There are spacious skies in "Of Mice and Men," but it's primarily beautiful for amber waves of grain, caught in particularly fetching sway outside Dallas, Tex. This new version of the John Steinbeck story that has been a novel, a play and a film is not satisfying on every level, but there is more earnestness to it than most ventures of this kind, and that should count for something.

In addition, it is a pleasure to encounter a remake of anything that doesn't star Melissa Gilbert; perhaps her agent decided she wasn't really right for the roles of either George or Lenny. There are other things to be grateful for about the 2 1/2-hour NBC film, airing at 9 Sunday night on Channel 4. One is Randy Quaid's sweet, disciplined portrayal of Lenny, the childlike half-wit who stumbles into tragedy through no fault of his own.

The role of George, his reluctant but loyal partner, is played by Robert Blake, who has done so much television that he can't be anything but himself any more, but who tries. Blake is also the executive producer, and touchingly dedicated the film to Lewis Milestone, who directed the first film version of the story and gave Blake his first break in films.

Coincidentally or by design, the cast also includes -- in a scrupulously heartbreaking portrayal of Candy, an old ranch hand whose only friend is his arthritic dog -- Lew Ayres, who starred in Milestone's unforgettable film "All Quiet on the Western Front" 50 years ago. Ted Neeley does as much as can be done with the overdrawn part of Curly, the insanely jealous and presumably impotent newlywed, and Pat Hingle hangs around briefly as Jackson, who owns the farm where George and Lenny alight and court disaster.

The only major woman's role is also handled with some elegance -- by Cassie Yates, who makes the forlorn, entrapped Mae more than a sultry tease; she's really rather fascinating, and the '30s dresses cling to her with dizzying provocation.

E. Nick Alexander adapted the Steinbeck story (from the screenplay version, apparently, and not the play), and the film was directed by Reza Badiya, whose most glorious previous moment was probably the sensational opening credit sequence he did for "Hawaii 5-0," for years the most kinetically invigorating curtain-raiser in television.
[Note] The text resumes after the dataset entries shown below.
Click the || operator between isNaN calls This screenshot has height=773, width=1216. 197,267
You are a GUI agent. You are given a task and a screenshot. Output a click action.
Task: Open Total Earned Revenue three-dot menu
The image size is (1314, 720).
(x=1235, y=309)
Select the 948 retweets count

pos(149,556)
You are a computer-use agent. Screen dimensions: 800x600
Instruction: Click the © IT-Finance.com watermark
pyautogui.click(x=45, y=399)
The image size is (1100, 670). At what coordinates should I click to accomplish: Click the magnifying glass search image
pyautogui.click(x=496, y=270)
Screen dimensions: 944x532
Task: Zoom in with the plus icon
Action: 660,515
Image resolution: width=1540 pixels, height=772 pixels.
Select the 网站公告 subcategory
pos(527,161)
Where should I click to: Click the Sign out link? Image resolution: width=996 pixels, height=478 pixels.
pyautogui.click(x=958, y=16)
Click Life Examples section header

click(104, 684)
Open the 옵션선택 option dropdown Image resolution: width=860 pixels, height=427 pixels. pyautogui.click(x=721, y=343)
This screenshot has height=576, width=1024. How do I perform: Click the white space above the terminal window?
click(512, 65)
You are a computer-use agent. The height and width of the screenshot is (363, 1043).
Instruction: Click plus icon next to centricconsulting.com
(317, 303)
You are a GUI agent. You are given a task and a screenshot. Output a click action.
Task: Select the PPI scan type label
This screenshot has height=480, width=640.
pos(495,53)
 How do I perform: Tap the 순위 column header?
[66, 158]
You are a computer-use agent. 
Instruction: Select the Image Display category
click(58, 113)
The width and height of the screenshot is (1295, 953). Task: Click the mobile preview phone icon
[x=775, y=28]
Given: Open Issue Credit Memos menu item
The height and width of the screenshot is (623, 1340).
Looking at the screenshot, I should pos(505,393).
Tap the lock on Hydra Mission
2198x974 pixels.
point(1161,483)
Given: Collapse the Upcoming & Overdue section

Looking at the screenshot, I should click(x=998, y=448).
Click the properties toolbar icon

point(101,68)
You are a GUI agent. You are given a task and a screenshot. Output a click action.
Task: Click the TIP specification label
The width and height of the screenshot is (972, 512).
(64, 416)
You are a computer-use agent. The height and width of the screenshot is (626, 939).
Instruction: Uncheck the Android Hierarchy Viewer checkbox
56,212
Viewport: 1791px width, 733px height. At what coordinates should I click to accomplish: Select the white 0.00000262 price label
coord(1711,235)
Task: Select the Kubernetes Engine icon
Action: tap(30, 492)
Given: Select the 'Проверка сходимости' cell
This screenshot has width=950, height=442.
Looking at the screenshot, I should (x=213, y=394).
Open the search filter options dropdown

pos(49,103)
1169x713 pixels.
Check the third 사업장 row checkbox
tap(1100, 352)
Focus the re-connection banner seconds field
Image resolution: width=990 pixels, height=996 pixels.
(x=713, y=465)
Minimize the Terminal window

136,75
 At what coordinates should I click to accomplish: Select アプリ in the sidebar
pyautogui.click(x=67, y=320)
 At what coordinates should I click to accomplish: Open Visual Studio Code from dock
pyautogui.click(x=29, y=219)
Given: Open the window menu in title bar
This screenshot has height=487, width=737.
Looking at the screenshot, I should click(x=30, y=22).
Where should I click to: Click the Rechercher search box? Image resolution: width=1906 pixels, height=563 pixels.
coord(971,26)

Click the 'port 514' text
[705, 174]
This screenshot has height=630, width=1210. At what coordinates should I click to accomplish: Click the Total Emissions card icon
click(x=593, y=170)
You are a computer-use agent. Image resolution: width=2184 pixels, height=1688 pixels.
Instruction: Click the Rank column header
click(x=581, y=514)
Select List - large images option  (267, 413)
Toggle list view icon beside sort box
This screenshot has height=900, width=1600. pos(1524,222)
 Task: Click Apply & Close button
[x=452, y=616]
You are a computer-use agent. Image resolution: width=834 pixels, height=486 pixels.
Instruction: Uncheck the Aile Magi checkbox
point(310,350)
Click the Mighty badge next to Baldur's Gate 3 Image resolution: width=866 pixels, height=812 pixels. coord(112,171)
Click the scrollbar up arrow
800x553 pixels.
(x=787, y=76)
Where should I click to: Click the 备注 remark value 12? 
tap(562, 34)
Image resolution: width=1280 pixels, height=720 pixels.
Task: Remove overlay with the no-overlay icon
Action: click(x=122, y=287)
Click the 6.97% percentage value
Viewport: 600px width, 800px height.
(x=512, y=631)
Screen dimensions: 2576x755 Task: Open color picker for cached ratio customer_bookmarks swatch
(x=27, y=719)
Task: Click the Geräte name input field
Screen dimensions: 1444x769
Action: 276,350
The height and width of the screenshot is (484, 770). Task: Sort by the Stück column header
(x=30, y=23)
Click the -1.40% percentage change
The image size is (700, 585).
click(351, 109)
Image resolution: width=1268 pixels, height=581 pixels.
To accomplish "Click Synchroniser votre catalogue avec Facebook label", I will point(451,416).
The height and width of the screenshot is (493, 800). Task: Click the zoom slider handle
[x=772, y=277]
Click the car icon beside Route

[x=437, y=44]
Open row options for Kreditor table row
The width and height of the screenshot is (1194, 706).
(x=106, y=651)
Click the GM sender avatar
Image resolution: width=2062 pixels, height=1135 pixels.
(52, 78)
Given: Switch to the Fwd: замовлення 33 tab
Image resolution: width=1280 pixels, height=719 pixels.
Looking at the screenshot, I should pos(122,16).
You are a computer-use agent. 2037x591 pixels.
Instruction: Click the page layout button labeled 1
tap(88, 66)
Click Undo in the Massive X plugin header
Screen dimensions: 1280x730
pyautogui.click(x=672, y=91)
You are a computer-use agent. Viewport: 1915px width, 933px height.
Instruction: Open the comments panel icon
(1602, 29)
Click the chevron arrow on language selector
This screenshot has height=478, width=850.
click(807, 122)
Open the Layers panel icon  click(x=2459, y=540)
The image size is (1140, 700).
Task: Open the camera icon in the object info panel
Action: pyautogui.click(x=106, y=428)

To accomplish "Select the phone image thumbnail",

Courageously -- or maybe recklessly -- Badiya lets many scenes run on in long takes, like a play.

In truth, the Steinbeck fable seems dated now, but its bald pathos remains affecting. The slow pace of this remake may be off-putting for many viewers, but how refreshing to encounter for a change a TV movie that has too much respect for its source. As with doctors, the motto for producers of remakes should be, "First do no harm," and this new production of "Mice and Men" does none.

The Making of 'Raiders'

"We have to get more snakes," says director Steven Spielberg, and 7,000 additional serpents soon slither in from -- where? Central casting? They are poured all over the studio floor so that the messy magic of the movies can resume.

"The Making of Raiders of the Lost Ark" is essentially a puff piece -- shot and directed by Phillip Schuman -- but that's not to be minded when the film in question is the year's biggest box-office hit and a rousing return to cliffhanging days of your, and Spielberg's, moviegoing past. Public television stations have acquired the breezy pop-doc for showing during fund-raising week, so that though it is scheduled for 8 tonight on Channel 26, it may be postponed while WETA insults and abuses its audience with pleadings for loot.

Not as entertaining as behind-the-scenes documentaries on "Stars Wars" and "The Empire Strikes Back" -- two previous and more mythically resonant movie adventures from producer George Lucas -- "The Making of Raiders" still has its fascinating peeks at the sweat and toil of big-time commercial filmmaking.

The neatest shot in the program, which includes many short scenes from the film, is one in which the ark itself is carried through a doorway, followed faithfully by the big Panavision camera and its operators. On the last day of shooting, Ford pours a cup of water over Spielberg's head as they stand on a Tunisian street, and cinematographer Douglas Slocombe can be heard in voice-over saying that the craftsmen who make movies never stop learning: "Your apprenticeship is for life."